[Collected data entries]
============

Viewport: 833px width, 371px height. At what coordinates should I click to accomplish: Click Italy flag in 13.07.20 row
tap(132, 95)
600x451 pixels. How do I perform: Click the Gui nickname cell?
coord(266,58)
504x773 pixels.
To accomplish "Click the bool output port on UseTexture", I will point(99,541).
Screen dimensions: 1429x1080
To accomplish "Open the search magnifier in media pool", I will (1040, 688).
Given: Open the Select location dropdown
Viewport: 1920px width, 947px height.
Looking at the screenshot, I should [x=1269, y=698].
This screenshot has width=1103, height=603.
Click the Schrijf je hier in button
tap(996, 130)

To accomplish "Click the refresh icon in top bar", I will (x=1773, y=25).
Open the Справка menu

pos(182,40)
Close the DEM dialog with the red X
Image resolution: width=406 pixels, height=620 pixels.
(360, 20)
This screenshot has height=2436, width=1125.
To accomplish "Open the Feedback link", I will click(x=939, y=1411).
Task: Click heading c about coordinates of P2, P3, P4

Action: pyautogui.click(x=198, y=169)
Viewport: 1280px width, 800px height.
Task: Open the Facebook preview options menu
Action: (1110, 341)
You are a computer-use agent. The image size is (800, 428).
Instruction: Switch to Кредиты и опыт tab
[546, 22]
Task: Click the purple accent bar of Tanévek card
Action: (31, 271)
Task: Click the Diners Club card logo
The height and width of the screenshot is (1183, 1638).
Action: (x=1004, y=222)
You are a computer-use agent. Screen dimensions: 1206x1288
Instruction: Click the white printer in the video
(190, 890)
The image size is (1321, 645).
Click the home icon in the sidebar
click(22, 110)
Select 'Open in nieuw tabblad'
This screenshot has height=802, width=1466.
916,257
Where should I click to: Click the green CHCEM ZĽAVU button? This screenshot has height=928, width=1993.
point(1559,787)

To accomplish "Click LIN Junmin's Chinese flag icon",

============

- Exercise aim -
Copy each line from the data that features the string "dimensions".

- The completed task -
Screen dimensions: 1429x1080
You are a computer-use agent. Screen dimensions: 1206x1288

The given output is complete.